[Records from a dataset]
=-=-=-=-=

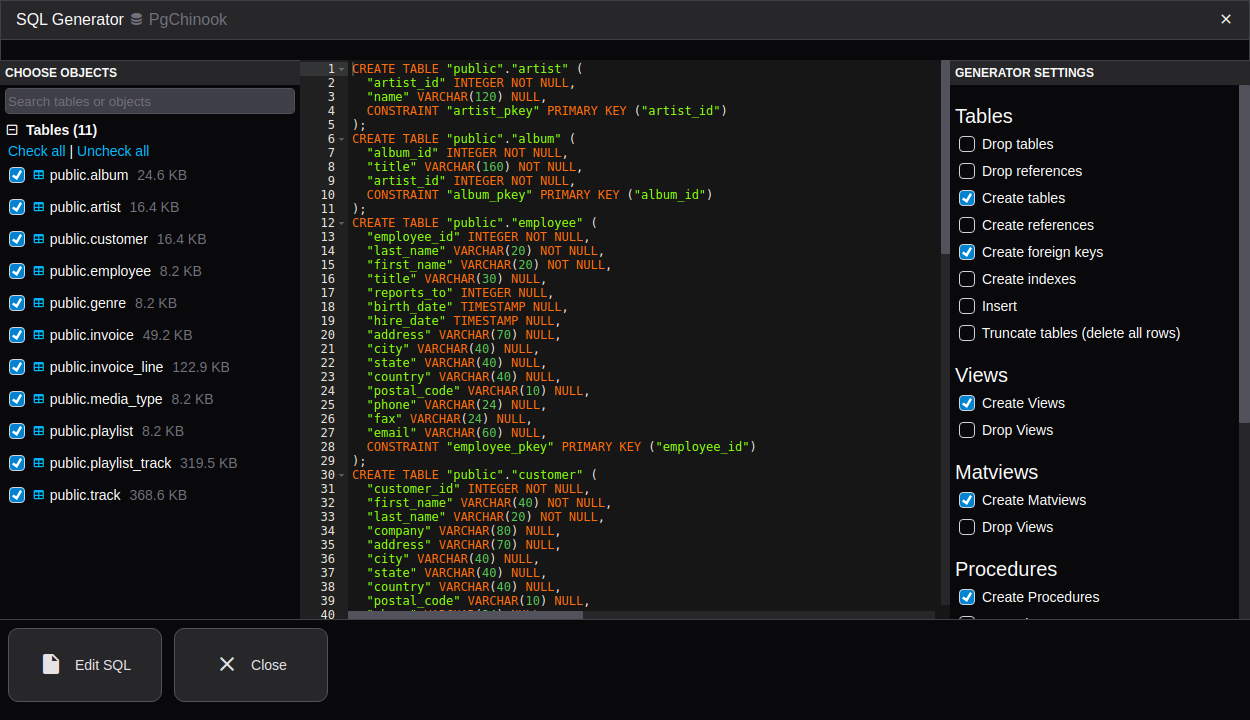Focus the Search tables or objects field
1250x720 pixels.
(150, 101)
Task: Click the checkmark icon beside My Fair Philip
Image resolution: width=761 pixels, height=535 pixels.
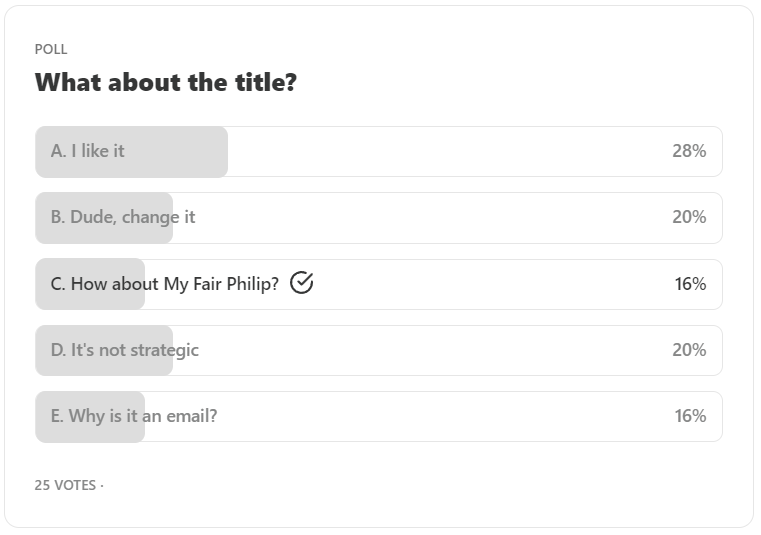Action: (x=301, y=283)
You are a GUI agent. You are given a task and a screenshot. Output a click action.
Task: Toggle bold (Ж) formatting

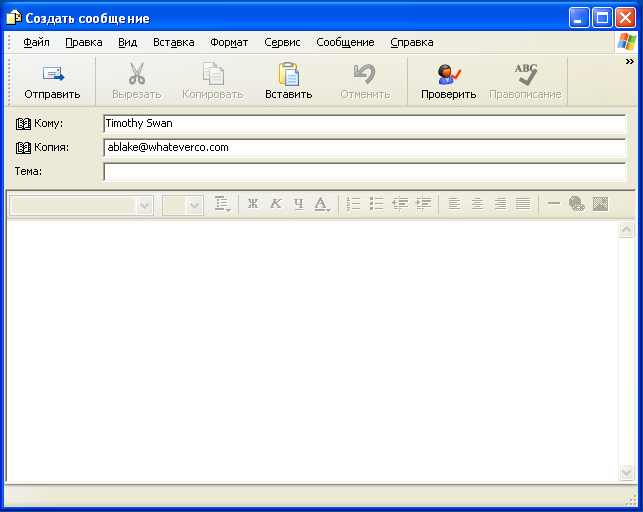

=-=-=-=-=

▶ **Exercise**:
Your copy should consist solely of the lines from the line containing "Image resolution: width=761" through the last line of the records above, reproduced exactly, with the pictures left out.

▶ **Result for this task**:
Image resolution: width=761 pixels, height=535 pixels.
Action: (x=301, y=283)
You are a GUI agent. You are given a task and a screenshot. Output a click action.
Task: Toggle bold (Ж) formatting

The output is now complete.